Chapter 27: Case Study 2 — Cornerstone's Concentration Problem: Three Critical Systems, One Cloud Provider

DataField.Dev

Chapter 27: Case Study 2 — Cornerstone's Concentration Problem: Three Critical Systems, One Cloud Provider

Background

Cornerstone Financial Group is a mid-tier UK investment bank with operations across London, Frankfurt, and Singapore. It has approximately £18 billion in total assets, a trading book, a significant custody business, and a retail lending subsidiary. Its compliance function is structured around three pillars: financial crime, market conduct, and operational risk. The Head of Operational Risk Compliance, Daniel Reeves, has responsibility for third-party risk management and operational resilience.

Cornerstone began its cloud migration program in 2019, initially with internal productivity tools and collaboration software, and progressively with more critical workloads. By 2024, Cornerstone operated a hybrid cloud estate: some critical systems remained on-premise in its own data centers, while others had migrated to cloud. The migrations had been managed project by project, approved by IT governance committees, with compliance sign-off on individual migrations but no overarching view of the cloud estate as a whole.

In early 2025, as DORA came into force, Cornerstone initiated a DORA compliance assessment. One of the first exercises was building the ICT third-party register required by DORA Article 28 — a comprehensive inventory of all ICT third-party provider relationships. It was while building this register that Daniel's team made an uncomfortable discovery.

The Discovery

Across Cornerstone's cloud estate, nine systems had been classified as critical ICT systems — meaning their failure would directly impair Important Business Services: trade settlement, custody accounting, regulatory reporting, AML monitoring, market surveillance, client portal access, collateral management, treasury operations, and sanctions screening.

When Daniel's team mapped each critical system to its cloud provider, the result was stark: seven of the nine critical systems were hosted on a single cloud provider. Two systems — the legacy custody accounting platform and the on-premise regulatory reporting system — remained in Cornerstone's own data centers. Every other critical system was on the same hyperscale cloud provider.

The concentration had not been a deliberate decision. It had been the accumulated result of nine independent project decisions, each of which had independently concluded that the same provider offered the best combination of price, features, and existing enterprise relationships. No one had maintained a system-level view of cloud provider concentration during the migration program.

++++++++++++++++++++

- TASKS TO PERFORM:
[1] In the case study, how many of Cornerstone's nine critical systems were hosted on a single cloud provider?
[2] Show every line in the listing below that contains the string "Collapse", matching case exactly.

++++++++++++++++++++

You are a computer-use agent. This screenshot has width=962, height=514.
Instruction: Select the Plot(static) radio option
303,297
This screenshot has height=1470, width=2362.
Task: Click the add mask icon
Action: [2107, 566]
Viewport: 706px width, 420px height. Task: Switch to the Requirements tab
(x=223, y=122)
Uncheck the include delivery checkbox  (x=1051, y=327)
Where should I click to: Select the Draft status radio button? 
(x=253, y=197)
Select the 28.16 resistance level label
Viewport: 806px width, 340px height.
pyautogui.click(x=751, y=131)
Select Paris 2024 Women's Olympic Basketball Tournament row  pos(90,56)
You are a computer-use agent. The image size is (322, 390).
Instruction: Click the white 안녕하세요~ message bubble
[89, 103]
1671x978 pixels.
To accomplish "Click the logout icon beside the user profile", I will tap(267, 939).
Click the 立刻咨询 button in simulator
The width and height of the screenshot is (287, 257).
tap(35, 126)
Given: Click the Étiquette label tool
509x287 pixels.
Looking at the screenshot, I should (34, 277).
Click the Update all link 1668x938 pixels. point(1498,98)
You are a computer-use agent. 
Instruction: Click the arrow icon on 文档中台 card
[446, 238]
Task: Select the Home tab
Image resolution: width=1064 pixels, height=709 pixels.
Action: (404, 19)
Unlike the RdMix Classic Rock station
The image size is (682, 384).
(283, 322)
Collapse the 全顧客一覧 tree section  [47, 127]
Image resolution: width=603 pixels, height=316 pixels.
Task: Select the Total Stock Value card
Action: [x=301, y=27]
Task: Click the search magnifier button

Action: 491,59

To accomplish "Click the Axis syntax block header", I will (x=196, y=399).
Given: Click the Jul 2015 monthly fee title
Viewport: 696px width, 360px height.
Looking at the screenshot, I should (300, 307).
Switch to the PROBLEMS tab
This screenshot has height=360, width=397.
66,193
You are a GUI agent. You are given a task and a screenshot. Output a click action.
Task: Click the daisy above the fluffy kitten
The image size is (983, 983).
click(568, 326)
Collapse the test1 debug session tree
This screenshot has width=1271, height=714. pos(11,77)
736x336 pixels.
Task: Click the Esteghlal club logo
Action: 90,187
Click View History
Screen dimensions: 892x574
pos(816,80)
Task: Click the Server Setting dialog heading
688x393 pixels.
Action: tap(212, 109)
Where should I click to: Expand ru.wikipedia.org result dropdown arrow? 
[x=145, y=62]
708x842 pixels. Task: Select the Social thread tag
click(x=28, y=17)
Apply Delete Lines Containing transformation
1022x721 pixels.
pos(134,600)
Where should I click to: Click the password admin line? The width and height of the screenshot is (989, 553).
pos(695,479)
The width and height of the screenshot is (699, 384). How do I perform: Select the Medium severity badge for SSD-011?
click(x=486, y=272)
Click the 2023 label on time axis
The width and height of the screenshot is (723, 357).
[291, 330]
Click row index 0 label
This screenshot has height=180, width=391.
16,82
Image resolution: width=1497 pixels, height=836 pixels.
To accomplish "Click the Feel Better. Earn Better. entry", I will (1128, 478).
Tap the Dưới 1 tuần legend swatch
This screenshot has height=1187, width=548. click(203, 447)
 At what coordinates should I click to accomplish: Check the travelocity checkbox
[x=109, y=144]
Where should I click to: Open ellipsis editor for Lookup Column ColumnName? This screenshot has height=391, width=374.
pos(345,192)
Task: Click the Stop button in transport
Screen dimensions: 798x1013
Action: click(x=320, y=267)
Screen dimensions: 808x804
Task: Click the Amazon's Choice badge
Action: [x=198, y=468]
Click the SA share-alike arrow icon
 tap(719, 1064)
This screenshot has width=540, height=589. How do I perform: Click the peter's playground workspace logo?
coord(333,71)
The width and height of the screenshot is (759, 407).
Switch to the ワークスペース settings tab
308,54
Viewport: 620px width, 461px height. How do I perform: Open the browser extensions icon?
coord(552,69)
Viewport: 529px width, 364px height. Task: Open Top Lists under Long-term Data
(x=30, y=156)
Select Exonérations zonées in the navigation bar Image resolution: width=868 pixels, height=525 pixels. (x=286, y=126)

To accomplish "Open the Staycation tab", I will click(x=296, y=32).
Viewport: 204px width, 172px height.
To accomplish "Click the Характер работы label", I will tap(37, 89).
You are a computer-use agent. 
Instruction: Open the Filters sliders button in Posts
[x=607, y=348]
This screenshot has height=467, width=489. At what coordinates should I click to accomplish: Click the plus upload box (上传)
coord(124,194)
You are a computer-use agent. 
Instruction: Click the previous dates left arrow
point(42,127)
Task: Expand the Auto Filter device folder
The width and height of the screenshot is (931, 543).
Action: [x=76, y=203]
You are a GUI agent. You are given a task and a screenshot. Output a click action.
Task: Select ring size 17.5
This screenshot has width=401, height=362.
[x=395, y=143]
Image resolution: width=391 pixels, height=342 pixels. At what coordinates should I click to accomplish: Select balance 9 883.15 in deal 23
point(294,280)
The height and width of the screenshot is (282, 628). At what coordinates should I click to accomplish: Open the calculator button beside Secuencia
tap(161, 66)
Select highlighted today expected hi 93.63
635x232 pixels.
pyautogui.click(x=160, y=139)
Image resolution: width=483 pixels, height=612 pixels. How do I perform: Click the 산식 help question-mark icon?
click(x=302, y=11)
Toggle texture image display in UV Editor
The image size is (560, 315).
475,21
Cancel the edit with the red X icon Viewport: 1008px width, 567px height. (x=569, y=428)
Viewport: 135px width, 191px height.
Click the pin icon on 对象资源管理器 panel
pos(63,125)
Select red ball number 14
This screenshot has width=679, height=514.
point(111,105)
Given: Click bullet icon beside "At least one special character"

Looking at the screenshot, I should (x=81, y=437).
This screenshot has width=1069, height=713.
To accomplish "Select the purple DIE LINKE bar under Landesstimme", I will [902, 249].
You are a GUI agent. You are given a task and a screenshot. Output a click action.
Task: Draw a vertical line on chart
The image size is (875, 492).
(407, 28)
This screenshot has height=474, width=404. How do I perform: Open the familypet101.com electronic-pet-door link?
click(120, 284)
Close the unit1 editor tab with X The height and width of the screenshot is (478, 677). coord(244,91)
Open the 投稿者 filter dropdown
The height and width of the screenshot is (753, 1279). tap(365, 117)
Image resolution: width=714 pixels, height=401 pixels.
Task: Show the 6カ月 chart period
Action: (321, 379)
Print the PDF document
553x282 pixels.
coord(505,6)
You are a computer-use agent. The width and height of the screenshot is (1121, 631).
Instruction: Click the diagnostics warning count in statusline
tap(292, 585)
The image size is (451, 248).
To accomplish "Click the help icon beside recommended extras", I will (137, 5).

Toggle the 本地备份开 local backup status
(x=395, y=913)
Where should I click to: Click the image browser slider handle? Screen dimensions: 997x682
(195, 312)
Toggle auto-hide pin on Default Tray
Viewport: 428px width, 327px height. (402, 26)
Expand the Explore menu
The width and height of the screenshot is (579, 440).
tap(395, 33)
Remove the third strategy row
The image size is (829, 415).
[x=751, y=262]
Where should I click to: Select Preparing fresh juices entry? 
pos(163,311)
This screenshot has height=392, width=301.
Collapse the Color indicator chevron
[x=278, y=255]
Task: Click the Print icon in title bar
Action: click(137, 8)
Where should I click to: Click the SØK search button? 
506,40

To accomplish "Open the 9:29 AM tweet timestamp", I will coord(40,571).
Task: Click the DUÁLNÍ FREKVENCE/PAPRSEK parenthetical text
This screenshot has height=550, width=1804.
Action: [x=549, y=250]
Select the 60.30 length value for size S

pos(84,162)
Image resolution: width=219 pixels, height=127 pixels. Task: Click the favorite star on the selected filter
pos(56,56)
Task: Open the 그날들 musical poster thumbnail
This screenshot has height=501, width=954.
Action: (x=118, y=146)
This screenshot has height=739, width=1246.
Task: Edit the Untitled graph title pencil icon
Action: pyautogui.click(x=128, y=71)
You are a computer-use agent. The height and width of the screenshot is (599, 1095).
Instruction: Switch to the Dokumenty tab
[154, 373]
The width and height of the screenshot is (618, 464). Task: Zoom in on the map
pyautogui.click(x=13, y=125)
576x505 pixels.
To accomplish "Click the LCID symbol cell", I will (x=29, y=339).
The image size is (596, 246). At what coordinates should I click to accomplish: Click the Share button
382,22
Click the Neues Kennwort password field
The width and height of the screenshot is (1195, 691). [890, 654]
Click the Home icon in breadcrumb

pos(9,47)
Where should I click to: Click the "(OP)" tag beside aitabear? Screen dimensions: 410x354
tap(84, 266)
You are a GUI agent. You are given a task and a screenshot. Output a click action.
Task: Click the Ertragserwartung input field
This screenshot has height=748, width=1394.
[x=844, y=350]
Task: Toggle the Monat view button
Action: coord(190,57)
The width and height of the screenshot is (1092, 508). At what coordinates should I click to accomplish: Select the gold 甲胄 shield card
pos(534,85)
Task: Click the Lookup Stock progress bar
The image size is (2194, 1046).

++++++++++++++++++++

- ANSWERS BELOW:
[1] Seven of the nine.

[2]
Collapse the 全顧客一覧 tree section  [47, 127]
Collapse the test1 debug session tree
Collapse the Color indicator chevron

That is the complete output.